Why I had to have it: What child can resist the allure of his or her own transportation? This, my friends, was my generation’s Red Ryder airgun. To get one of these under the tree meant you’d officially arrived. No hill would be too steep for my wiry physique to climb with the aid of battery-powered magic. Once I had my own powered vehicle, I mused, I could go anywhere.

Why I can only assume Santa couldn’t seal the deal: Once he had his own powered vehicle, they mused, he could go anywhere.

1985: Omnibot 2000


Why I had to have it: I circled this pricey little proto-bot in the Sears catalog, and even used two colors of ink — pink and blue. Ever since I tried to build my own robot years before (it was a disastrous failure), I’d dreamed of a helper robot. And Omnibot 2000 was to be my robot sidekick — it could even pour your drink! This little fella could motor about the house, track you with its eyes, respond to verbal commands … and did I mention the drink pouring?

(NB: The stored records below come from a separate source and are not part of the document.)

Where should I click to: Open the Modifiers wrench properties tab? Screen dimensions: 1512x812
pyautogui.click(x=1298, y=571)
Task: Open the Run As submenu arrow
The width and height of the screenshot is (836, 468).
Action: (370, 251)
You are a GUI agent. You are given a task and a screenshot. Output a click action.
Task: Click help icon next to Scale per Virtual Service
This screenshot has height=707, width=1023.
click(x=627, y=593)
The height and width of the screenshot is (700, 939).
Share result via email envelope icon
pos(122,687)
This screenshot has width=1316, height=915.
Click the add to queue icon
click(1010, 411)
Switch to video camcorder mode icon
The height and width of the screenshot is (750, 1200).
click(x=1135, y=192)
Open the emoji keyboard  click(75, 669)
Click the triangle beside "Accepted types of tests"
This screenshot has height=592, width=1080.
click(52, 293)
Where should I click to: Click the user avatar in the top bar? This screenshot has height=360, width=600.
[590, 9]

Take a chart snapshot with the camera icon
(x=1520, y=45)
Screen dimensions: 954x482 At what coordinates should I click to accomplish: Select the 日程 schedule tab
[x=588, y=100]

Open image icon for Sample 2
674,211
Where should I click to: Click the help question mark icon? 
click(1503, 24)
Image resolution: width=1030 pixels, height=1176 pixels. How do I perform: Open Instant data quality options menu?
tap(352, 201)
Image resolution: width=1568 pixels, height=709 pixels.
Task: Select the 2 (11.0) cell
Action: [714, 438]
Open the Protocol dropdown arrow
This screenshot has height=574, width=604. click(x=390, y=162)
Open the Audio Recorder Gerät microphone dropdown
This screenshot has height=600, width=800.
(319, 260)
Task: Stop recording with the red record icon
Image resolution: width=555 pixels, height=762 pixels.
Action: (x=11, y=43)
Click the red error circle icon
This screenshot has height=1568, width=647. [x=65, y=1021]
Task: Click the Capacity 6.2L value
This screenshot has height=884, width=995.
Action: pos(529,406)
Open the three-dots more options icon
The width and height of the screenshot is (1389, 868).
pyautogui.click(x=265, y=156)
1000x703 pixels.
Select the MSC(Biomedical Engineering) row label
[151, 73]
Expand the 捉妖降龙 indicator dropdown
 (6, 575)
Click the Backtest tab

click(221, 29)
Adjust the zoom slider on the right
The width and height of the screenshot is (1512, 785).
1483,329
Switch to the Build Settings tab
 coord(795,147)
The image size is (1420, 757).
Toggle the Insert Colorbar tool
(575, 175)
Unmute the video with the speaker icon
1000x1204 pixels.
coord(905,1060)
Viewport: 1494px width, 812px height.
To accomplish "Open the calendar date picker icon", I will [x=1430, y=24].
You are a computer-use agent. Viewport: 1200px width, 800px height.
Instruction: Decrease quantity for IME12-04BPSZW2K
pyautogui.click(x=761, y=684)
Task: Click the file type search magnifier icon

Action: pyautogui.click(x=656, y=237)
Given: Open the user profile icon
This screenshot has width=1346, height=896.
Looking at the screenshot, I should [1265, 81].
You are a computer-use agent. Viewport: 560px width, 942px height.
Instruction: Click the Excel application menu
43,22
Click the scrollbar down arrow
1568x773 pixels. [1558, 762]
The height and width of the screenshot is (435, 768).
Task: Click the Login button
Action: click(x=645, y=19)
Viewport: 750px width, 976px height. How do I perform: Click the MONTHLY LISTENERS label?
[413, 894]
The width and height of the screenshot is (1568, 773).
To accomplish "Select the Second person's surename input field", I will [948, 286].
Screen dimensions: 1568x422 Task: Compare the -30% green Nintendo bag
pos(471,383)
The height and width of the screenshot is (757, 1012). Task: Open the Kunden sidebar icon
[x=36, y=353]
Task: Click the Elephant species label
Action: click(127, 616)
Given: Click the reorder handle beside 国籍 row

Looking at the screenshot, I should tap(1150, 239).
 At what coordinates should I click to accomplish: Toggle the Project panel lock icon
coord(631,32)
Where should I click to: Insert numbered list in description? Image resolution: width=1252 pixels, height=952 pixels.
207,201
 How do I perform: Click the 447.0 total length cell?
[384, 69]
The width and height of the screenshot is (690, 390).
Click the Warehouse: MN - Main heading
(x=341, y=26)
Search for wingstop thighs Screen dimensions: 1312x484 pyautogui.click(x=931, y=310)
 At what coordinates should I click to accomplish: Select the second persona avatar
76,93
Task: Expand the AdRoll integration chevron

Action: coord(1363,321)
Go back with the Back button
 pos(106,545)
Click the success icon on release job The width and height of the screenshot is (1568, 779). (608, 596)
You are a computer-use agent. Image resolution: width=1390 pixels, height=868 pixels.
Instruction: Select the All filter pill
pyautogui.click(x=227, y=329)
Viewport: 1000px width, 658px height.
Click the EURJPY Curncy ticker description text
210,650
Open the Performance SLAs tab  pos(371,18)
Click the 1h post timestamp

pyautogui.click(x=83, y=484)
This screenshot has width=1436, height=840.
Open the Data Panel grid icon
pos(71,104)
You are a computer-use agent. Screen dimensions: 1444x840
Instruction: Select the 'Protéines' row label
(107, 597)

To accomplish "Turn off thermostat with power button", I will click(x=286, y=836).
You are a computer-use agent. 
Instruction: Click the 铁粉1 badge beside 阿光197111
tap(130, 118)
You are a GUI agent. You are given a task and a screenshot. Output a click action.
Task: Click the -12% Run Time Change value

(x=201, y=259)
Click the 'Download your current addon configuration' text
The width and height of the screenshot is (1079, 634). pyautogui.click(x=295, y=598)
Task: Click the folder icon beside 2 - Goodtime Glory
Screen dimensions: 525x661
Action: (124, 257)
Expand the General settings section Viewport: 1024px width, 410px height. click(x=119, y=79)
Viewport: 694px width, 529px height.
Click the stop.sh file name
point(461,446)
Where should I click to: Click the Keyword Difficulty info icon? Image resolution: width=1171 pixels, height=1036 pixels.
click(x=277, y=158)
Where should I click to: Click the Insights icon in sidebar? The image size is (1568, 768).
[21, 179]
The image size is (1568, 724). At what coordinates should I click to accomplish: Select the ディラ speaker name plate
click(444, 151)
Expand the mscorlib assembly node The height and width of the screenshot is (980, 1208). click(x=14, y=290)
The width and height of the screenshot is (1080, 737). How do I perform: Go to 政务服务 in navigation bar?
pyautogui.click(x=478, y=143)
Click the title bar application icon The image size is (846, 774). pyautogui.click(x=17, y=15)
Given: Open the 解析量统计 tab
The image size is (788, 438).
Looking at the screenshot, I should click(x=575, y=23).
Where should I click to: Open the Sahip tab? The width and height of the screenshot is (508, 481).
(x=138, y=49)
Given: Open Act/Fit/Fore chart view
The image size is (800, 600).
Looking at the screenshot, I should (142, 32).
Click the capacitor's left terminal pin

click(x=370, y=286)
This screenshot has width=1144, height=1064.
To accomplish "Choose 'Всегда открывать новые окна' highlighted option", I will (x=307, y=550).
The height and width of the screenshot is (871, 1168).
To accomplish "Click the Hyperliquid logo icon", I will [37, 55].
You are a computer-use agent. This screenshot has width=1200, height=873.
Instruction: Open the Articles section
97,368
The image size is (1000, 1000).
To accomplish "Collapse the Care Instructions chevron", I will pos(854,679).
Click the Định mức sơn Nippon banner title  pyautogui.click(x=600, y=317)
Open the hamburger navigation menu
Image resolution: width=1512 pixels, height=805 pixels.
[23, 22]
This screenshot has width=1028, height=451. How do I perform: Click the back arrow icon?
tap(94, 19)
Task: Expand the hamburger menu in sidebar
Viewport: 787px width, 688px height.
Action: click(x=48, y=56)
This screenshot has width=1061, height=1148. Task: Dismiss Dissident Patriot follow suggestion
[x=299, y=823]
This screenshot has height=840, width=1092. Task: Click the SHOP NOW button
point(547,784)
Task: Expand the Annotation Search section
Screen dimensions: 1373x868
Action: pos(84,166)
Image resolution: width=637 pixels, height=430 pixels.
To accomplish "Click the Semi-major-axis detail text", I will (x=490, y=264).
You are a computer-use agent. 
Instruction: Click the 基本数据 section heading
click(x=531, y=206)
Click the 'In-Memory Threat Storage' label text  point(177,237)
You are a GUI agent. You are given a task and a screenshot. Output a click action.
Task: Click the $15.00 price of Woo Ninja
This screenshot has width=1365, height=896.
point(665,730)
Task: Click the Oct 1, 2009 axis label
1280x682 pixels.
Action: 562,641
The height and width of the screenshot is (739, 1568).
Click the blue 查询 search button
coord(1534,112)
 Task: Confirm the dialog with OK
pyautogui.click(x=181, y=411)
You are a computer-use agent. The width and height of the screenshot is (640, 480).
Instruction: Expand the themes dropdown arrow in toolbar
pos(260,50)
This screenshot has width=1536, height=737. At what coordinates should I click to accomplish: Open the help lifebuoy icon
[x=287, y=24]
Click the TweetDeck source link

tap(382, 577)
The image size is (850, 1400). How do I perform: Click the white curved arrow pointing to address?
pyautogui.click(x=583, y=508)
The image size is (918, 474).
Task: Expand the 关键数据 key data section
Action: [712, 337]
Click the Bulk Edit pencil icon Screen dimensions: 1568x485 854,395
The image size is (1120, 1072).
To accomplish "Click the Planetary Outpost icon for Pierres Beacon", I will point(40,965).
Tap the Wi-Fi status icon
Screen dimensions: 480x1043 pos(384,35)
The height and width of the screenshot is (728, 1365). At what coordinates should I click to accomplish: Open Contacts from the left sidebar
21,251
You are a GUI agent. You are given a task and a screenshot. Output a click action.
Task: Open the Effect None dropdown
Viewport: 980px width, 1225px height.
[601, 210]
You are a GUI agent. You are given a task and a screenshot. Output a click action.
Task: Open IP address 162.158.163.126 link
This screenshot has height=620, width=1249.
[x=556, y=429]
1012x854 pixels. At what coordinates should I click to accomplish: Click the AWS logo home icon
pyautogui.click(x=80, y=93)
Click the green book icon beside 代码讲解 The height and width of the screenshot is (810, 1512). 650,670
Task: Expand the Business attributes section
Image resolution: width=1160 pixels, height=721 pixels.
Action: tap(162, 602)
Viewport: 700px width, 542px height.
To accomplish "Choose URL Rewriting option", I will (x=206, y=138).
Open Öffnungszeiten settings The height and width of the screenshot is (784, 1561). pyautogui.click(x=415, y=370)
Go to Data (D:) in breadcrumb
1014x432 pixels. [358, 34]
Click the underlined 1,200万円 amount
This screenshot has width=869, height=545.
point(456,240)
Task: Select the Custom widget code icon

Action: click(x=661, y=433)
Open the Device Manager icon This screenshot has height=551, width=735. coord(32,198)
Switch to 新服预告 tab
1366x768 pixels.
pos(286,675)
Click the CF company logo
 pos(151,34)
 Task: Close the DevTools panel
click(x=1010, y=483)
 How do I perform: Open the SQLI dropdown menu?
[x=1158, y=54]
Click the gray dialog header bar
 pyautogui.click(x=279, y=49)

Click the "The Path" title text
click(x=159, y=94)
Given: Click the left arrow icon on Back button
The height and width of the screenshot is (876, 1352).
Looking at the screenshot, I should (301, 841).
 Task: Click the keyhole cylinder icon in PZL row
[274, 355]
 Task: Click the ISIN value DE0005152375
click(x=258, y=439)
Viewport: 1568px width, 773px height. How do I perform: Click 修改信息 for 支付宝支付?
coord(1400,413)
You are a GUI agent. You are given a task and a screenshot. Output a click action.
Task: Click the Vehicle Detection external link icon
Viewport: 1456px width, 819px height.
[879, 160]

Why I can only assume Santa couldn’t seal the deal: Even Santa’s credit card has limits… and the $599 price tag (in 80s dollars) probably was a bit much for the old man’s Diner’s Club card.

1986: Lazer Tag


Why I had to have it: Ever since the first childhood cries of “I shot you — you’re dead!” during a game of cops and robbers, kids have wanted an arbiter of fairness when playing toy guns. Lazer Tag was finally the way to see who the crack shot on the block was. And even if kids managed to cover the sensor on their silver vest, there was always the helmet to aim for.

Why I can only assume Santa couldn’t seal the deal: I honestly don’t know. The gun sets weren’t ridiculously overpriced — I can only assume that was the year I repeatedly picked my nose, wiped it on my mom’s good towels, and blamed my younger sister.